_Task brief_
Put this sentence from the interview below into Spanish: "Bingeing on bad television was the self-care she needed after an emotionally taxing project."

_Source passage_
========

Sienna Miller: ‘I Respond Really Emotionally To Things’

Sienna Miller, actress and style icon, talks lockdown and her new film with Grazia.

Sienna Miller

by Guy Pewsey |
Published on

‘There is a glimmer of hope,’Sienna Miller says when she calls, the first words out of her mouth after a warm ‘hello’ and ‘how are you?’ We are approaching a year of lockdown but in London spring has finally arrived after a tough winter.

A native New Yorker, Sienna has made the city her home since 2016, but she is back in London these days, having returned before Christmas with Marlowe, her eight- year-old daughter from her relationship with Tom Sturridge. She is thrilled to be back – ‘I was craving family’, she says – but she is here for work, having taken the lead in Netflix series Anatomy Of A Scandal, based on the best-selling book by Sarah Vaughan.

In her downtime, Sienna has got through lockdown in much the same way as we all have. With jigsaws, baking and new addictions. ‘I’ve suddenly become a true crime junkie,’ she announces. ‘I’ve been watching the Cecil Hotel documentary on Netflix, and Night Stalker [about serial killer Richard Ramirez], which was unbelievable and horrifying and intriguing. Now, I’m on Married At First Sight Australia. I’m so far behind though!’

Bingeing on bad television was the self-care she needed after an emotionally taxing project. Her latest film, Wander Darkly, sees her play new mother Adrienne, who is caught in a relationship buckling with strain. Following a car crash, Adrienne wakes up standing over her own body as she is pronounced dead. And then she must go back through her life, through her love story, and analyse where it all went wrong.

========

_Material provided_

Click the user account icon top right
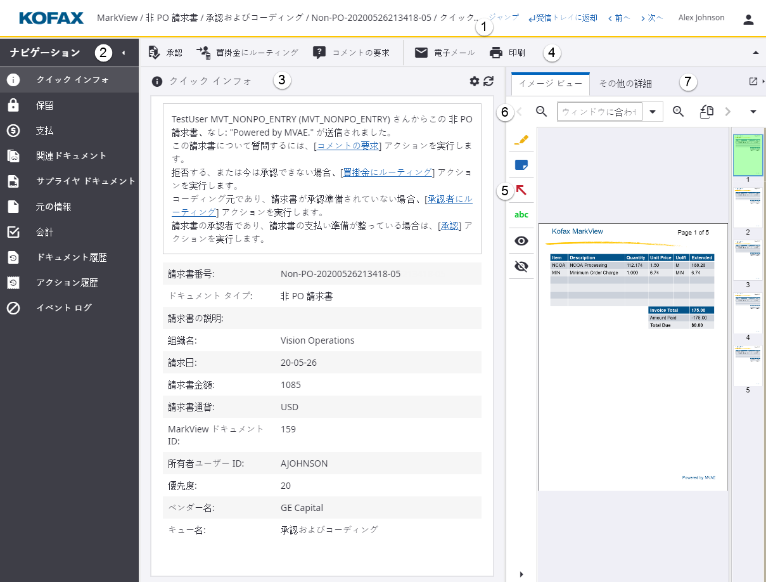The image size is (766, 582). coord(748,18)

========

_Task result_
Darse atracones de televisión mala fue el autocuidado que necesitaba tras un proyecto emocionalmente agotador.